El RCD Espanyol afronta este domingo a las 14:00 horas una cita determinante en el Martínez Valero. Tras una racha negativa de solo dos puntos de los últimos veinticuatro posibles, el equipo de Manolo González llega a tierras ilicitanas con la obligación de puntuar para no despedirse definitivamente de sus aspiraciones europeas.
El conjunto perico, que habitó en la zona noble durante gran parte del curso, se encuentra ahora en una encrucijada clasificatoria que marcará el objetivo real de lo que resta de temporada. La principal debilidad del grupo reside en una parcela defensiva que ha perdido la contundencia de meses atrás.

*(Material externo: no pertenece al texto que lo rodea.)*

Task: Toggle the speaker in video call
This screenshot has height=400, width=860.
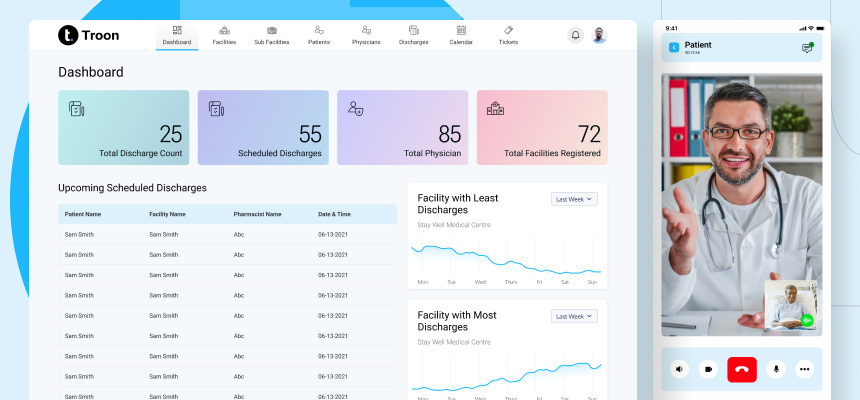Action: tap(680, 369)
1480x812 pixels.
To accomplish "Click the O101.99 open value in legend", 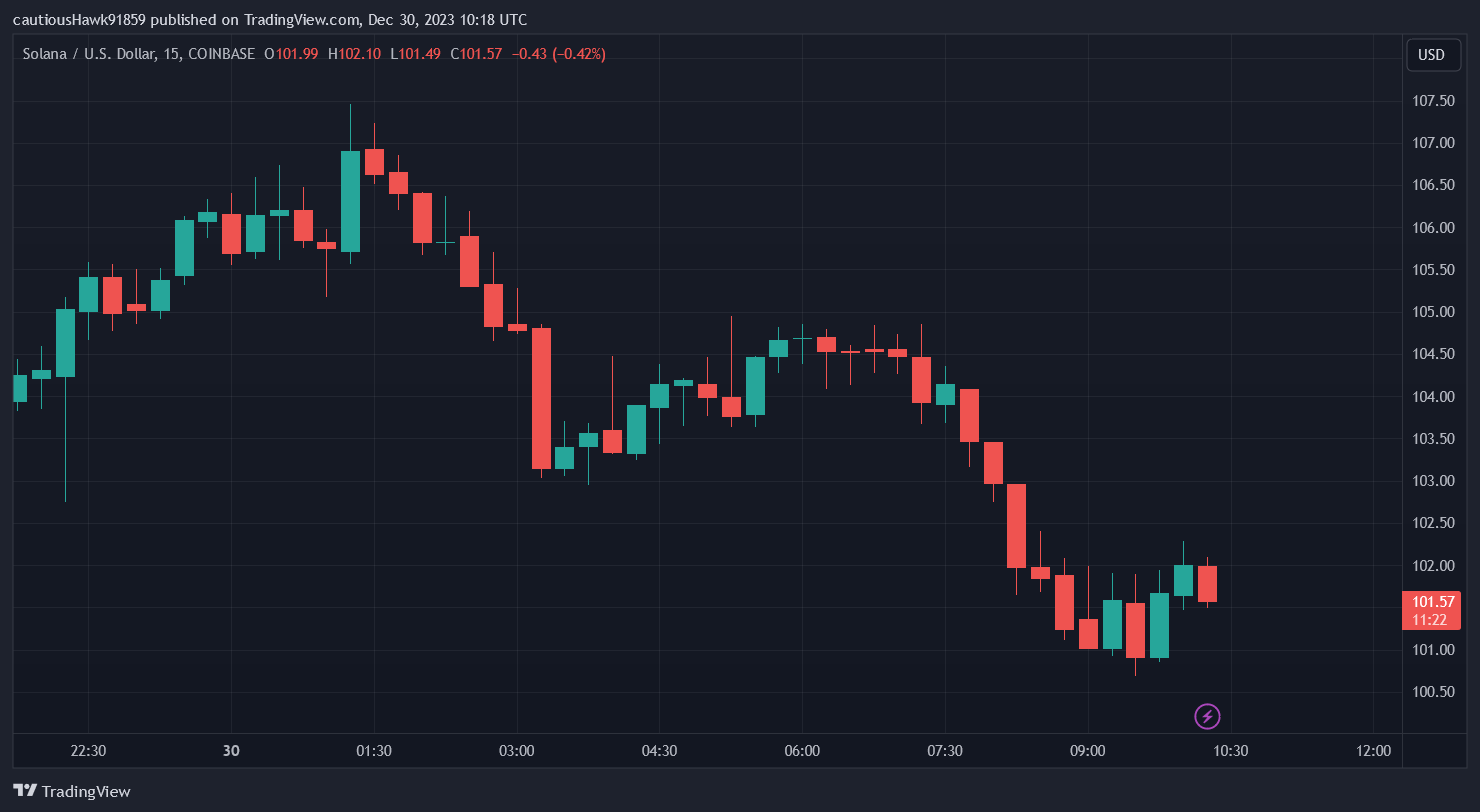I will (x=291, y=54).
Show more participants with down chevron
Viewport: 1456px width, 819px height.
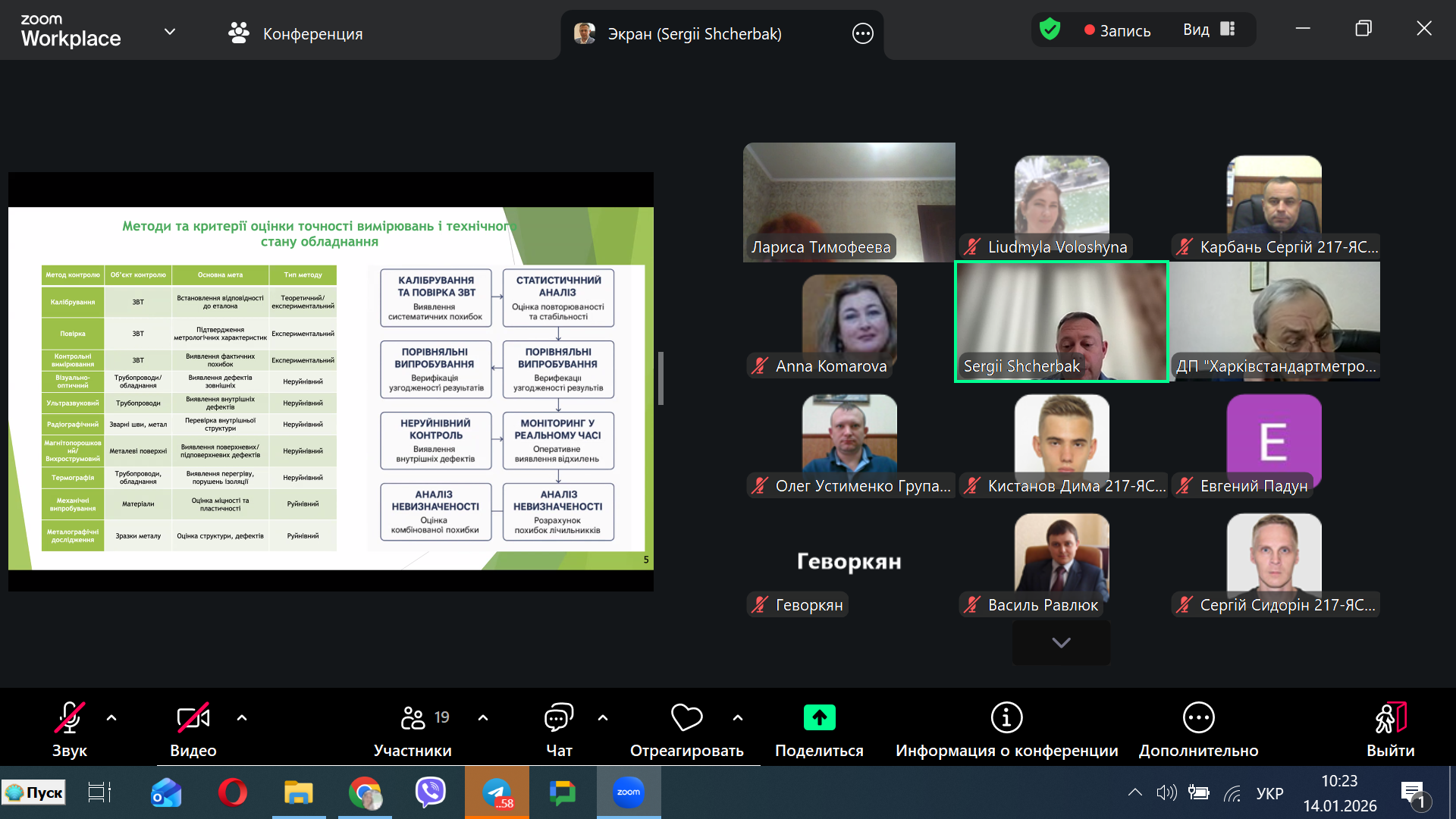(1061, 642)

El equipo muestra una fragilidad alarmante y los nombres propios de la retaguardia están bajo el foco. Jugadores como Omar, Cabrera o Calero, que fueron fundamentales en el sólido arranque liguero, no atraviesan su mejor momento y están lejos del nivel competitivo necesario para sostener las aspiraciones del club.
Una derrota frente al Elche obligaría al Espanyol a cambiar radicalmente su discurso y centrarse exclusivamente en la permanencia. La sombra de la temporada pasada, en la que la salvación se certificó de forma agónica en la última jornada, planea sobre la plantilla.
Por ello, el partido de este domingo no es solo una cuestión de puntos, sino la última oportunidad para demostrar que este equipo puede mirar hacia arriba y evitar un final de liga marcado por el miedo al descenso dado que la distancia con los puestos calientes es cada semana menor.